In St. Jude the old man said nothing.

“You’re not telling me you’re going to take that offer,”
Gary said. “Because that’s not even an option. Dad. That’s not
even on the menu.”

“I’ve made my decision,” Alfred said. “What I do is not
your business.”

“Yes, it is, though. I have a legitimate interest in this.”

“Gary, you do not.”

“I have a legitimate interest,” Gary insisted. If Enid and Alfred
ever ran out of money, it would fall to him and Caroline—not to his
undercapitalized sister, not to his feckless brother—to pay for their
care. But he had enough self-control not to spell this out for Alfred.
“Will you at least tell me what you’re going to do? Will you pay me
that courtesy?”

“You could pay me the courtesy of not asking,” Alfred said.
“However, since you ask, I will tell you. I’m going to
take what they offer and give half of the money to Orfic
Midland.”

The universe was mechanistic: the father spoke, the son reacted.

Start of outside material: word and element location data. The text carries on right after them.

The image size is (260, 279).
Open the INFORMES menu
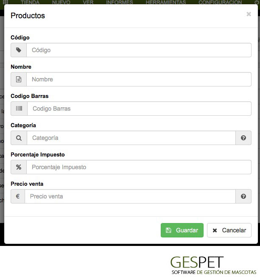pyautogui.click(x=119, y=2)
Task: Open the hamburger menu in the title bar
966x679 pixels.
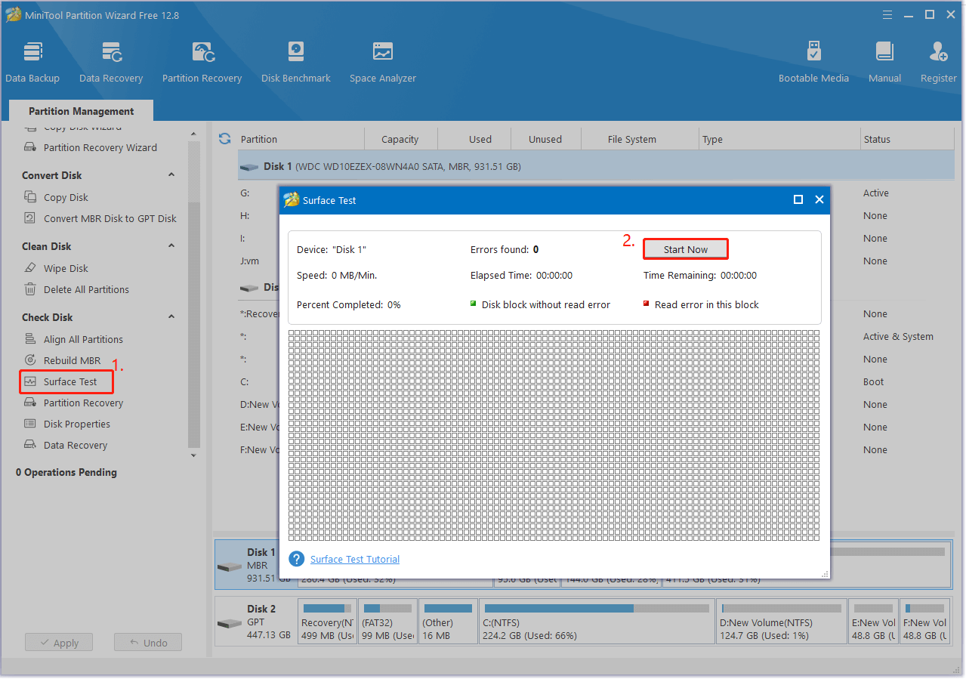Action: point(887,14)
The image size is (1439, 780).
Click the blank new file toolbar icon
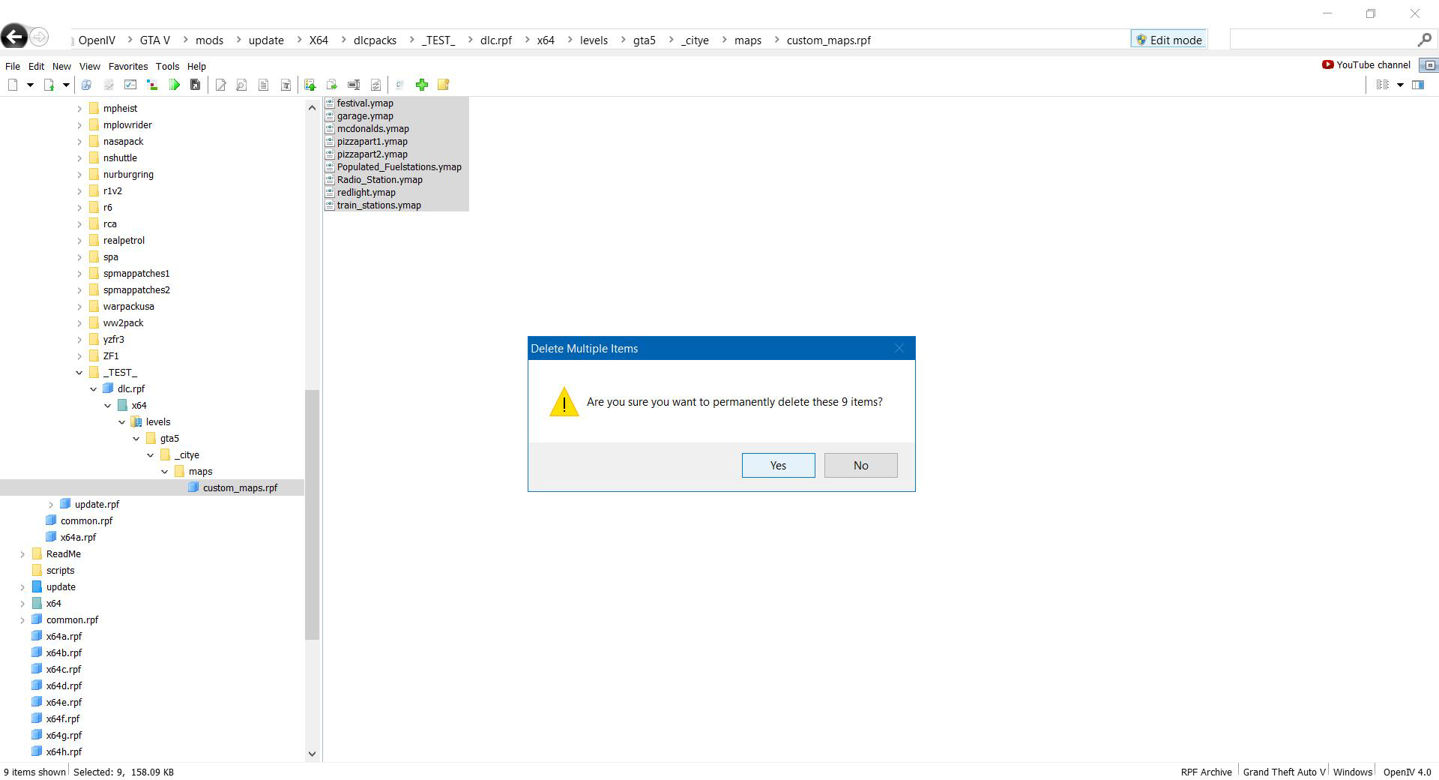pos(13,85)
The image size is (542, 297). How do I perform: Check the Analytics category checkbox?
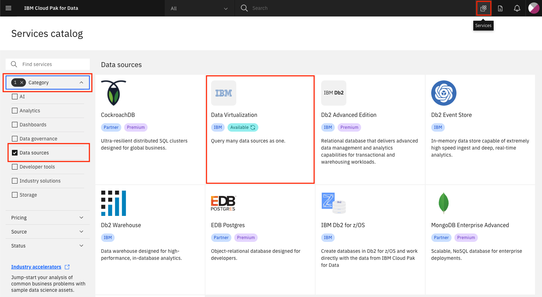click(15, 111)
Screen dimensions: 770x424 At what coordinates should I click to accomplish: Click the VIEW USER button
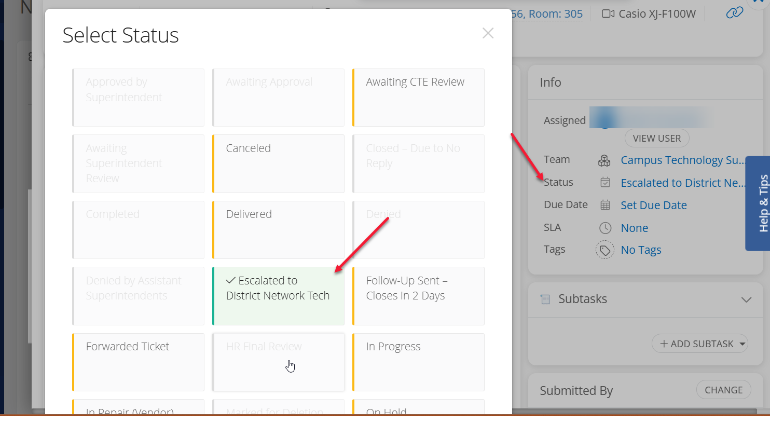(x=656, y=139)
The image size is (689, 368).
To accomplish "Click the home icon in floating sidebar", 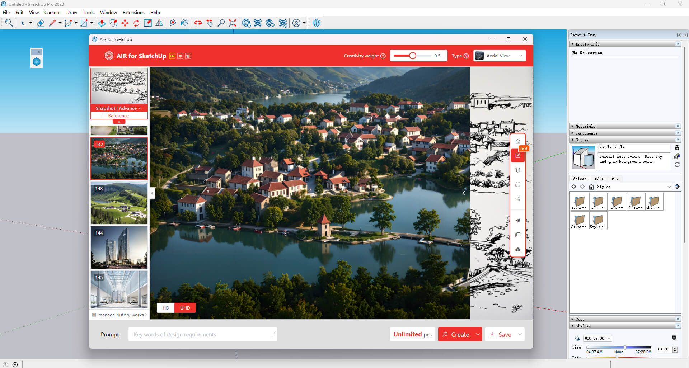I will coord(518,141).
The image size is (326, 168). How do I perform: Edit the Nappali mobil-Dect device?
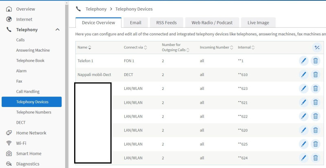point(304,74)
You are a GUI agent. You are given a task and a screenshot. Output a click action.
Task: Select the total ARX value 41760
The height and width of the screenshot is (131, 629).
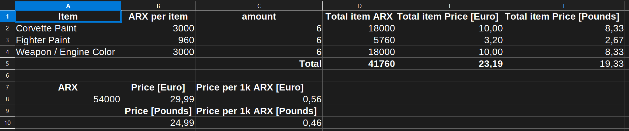pos(359,63)
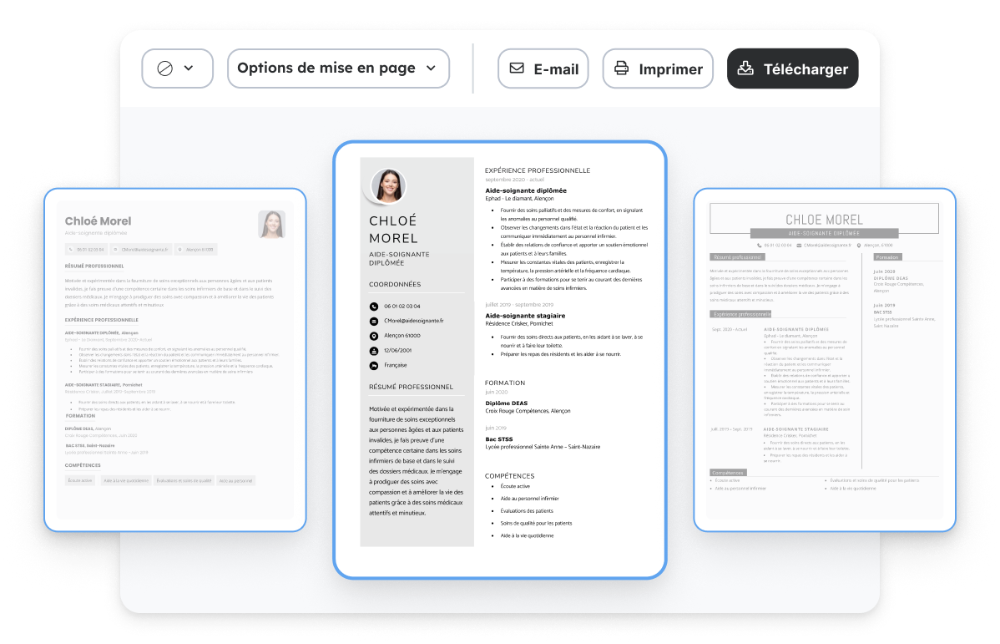The height and width of the screenshot is (644, 1000).
Task: Click the printer icon in Imprimer button
Action: tap(621, 68)
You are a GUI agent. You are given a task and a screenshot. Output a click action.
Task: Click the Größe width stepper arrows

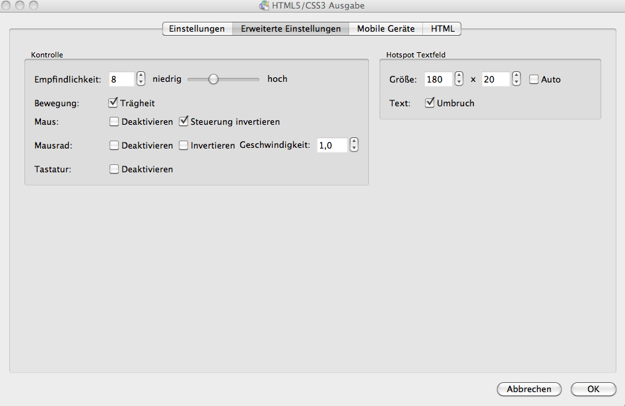point(459,79)
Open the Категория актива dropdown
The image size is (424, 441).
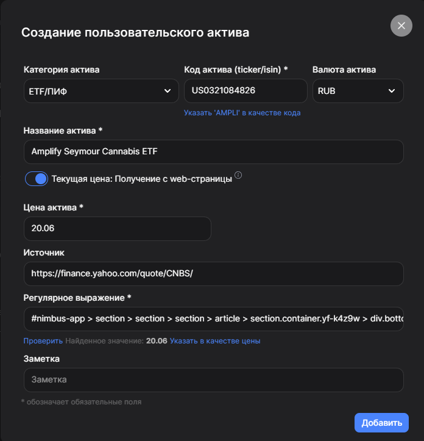pyautogui.click(x=101, y=91)
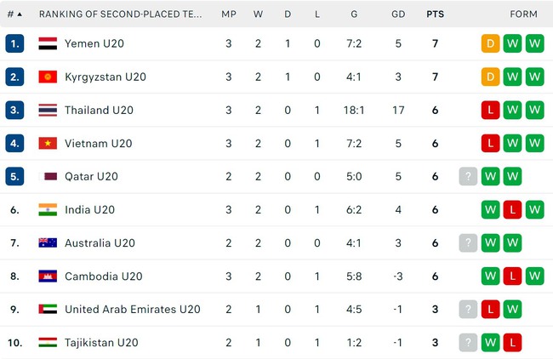Click the India flag icon
The width and height of the screenshot is (553, 359).
[x=48, y=209]
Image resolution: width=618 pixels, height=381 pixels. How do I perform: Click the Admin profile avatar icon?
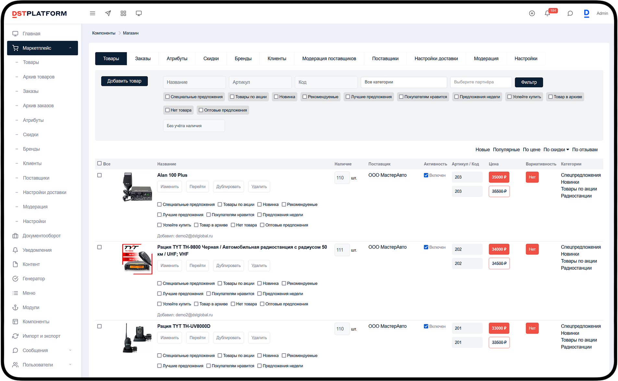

“Well, now, Dad,” Gary said in the low, slow voice he reserved for
situations in which he was very angry and very certain he was right. “You
can’t do that.”

“I can and I will,” Alfred said.

“No, really, Dad, you have to listen to me. There is absolutely no legal or
moral reason for you to split the money with Orfic Midland.”

“I was using the railroad’s materials and equipment,” Alfred
said. “It was understood that I would share any income from the patents.
And Mark Jamborets put me in touch with the patent lawyer. I suspect I was given
a courtesy rate.”

“That was fifteen years ago! The company no longer
exists
. The
people you had the understanding with are
dead
.”

“Not all of them are. Mark Jamborets is not.”